Skip to main content
Version: 1.11.0

GPR

This topic describes the steps to create and release a GPR using the Python scripts. A workspace user issues GPR request for GPU resource allocation for a period of time. if you want to release early that GPR before allocated time or if that job is done faster than you expected you can early-release the GPR using the script.

Prerequisites

  • A Kubernetes cluster with EGS installed. For more information, see Install EGS.

  • Install the EGS SDK package in the Linux environment that has access to the Internet.

  • Install kubectl tool.

Install the EGS-SDK Package

Before installing the package, ensure that you have Python version 3.7 or later installed on your system.
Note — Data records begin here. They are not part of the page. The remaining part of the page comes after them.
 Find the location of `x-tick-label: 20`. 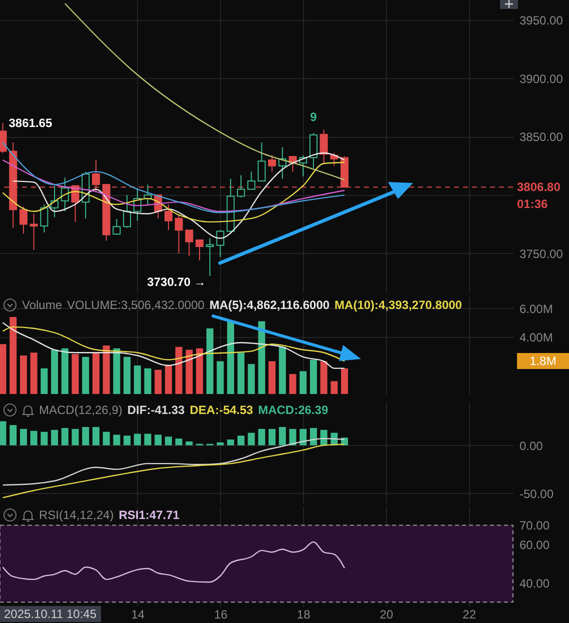

x-tick-label: 20 is located at coordinates (387, 615).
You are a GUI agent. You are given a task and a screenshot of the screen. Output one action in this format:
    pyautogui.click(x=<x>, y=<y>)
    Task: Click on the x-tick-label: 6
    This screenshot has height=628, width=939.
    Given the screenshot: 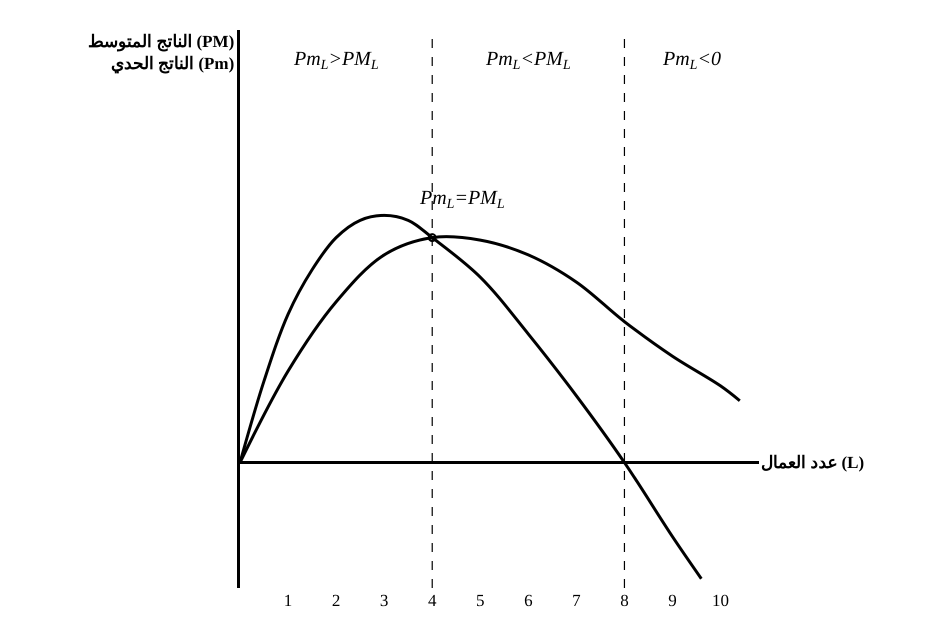 What is the action you would take?
    pyautogui.click(x=528, y=600)
    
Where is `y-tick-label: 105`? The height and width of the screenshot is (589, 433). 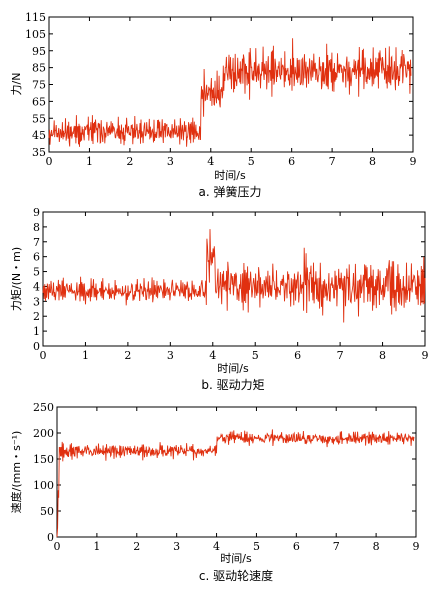
y-tick-label: 105 is located at coordinates (36, 34).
To install the egs-sdk package, use the following command:

pip install git+https://github.com/kubeslice-ent/egs-sdk.git

To install the egs-sdk package on a specific branch or version, use the following command:

pip install git+https://github.com/kubeslice-ent/egs-sdk.git@<branch_or_tag_name>

Set Environment Variables

Expose EGS_ENDPOINT and EGS_API_KEY as the environment variables:

  • Use the following command to get EGS_ENDPOINT:

    kubectl get svc -n kubeslice-controller

    Copy the external IP of the egs-core-apis service and append :8080 to it. For example, the endpoint point will be http://<EXTERNAL-IP>:8080.
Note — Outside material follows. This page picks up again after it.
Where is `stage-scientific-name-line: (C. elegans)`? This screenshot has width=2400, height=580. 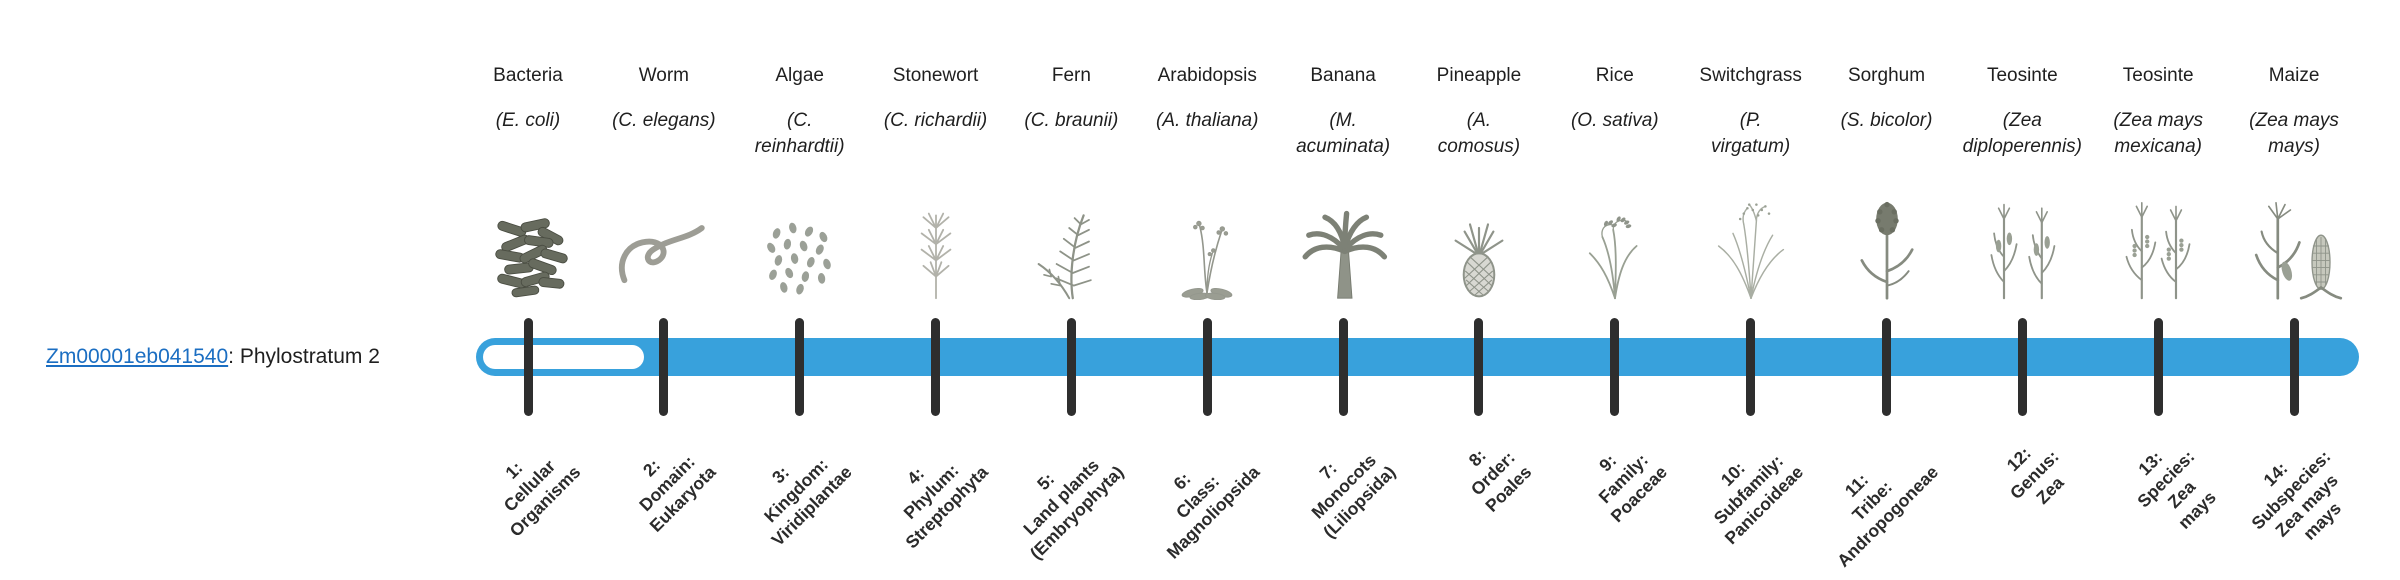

  • EGS_API_KEY can be obtained from the EGS UI.

Clone the Repository

You must clone the egs-sdk.git repository to download the Python scripts. The scripts are located in this directory.

  1. Clone the egs-sdk.git repository using the following command:

    git clone https://github.com/kubeslice-ent/egs-sdk.git
  2. Go to the examples directory using the following command:

    cd egs-sdk/examples/examples01

GPR Parameters

ParameterDescription
cluster_nameThe name of the worker cluster.
workspace_nameThe name of the slice workspace.
priorityThe priority assigned to the GPR.
exit_durationThe duration after which the GPU is released.
request_nameThe name of the GPR request.
gpu_shapeThe name of the GPU shape.
request_idThe GPU request ID.

For more information, see SDK Parameters.

Create a GPR

The make-gpr.py script is used to create a GPR. You can create a GPR only if the workspace is available.

Syntax

python make_gpr.py --cluster_name <cluster-name> --workspace_name <workspace-name> --priority <priority-number> --exit_duration <0d0h0m> --request_name <gpr-request-name> --gpu_shape <GPU shape>

Examples

note

The --gpu_shape shape is an optional parameter. If the provided GPU shape is not found or if the --gpu_shape parameter is not passed. It will default to first node, first GPU.

  1. The following is an example command to create a GPR (passing gpu-shape parameter):

    python make_gpr.py --cluster_name "worker-1" --workspace_name test1 --priority 100 --exit_duration 5m --request_name test-gpr4 --gpu_shape Tesla-P100-PCIE-16GB

    Example Output

    Workspace test1 exists in worker-1 cluster
    Tesla-P100-PCIE-16GB
    {"cluster_name": "worker-1", "gpu_per_node": 2, "gpu_shape": "Tesla-P100-PCIE-16GB", "instance_type": "n1-highcpu-2", "memory_per_gpu": 16, "total_gpu_nodes": 1}
    GPR Created Successfully with gpu_request_id: gpr-7bdeec73-06be
  2. The following is an example command to create a GPR (without gpu-shape parameter):

    python make_gpr.py --cluster_name "worker-1" --workspace_name test1 --priority 100 --exit_duration 5m --request_name test-gpr1

    Example Output

    Workspace test1 exists in worker-1 cluster
    GPR Created Successfully with gpu_request_id: gpr-4d8e77d1-632d

Release a GPR

The release_gpr.py script is used to release a GPR. The GPR request ID is provided as input parameter to the script.

Syntax

python release_gpr.py --request_id <gpr-request-id>

Example

The following is an example command to release a GPR:

python release_gpr.py --request_id gpr-191b3dd5-f110

Example Output (If the GPR request is in queue)

Current GPR Provisioning status :Queued
Hence Canceling GPU Request

Example Output (If the GPR is provisioned)

Current GPR Provisioning status :Successful
Hence Releasing GPU Request
info

There are other example scripts available in the examples folder. Try them out to create and delete workspaces.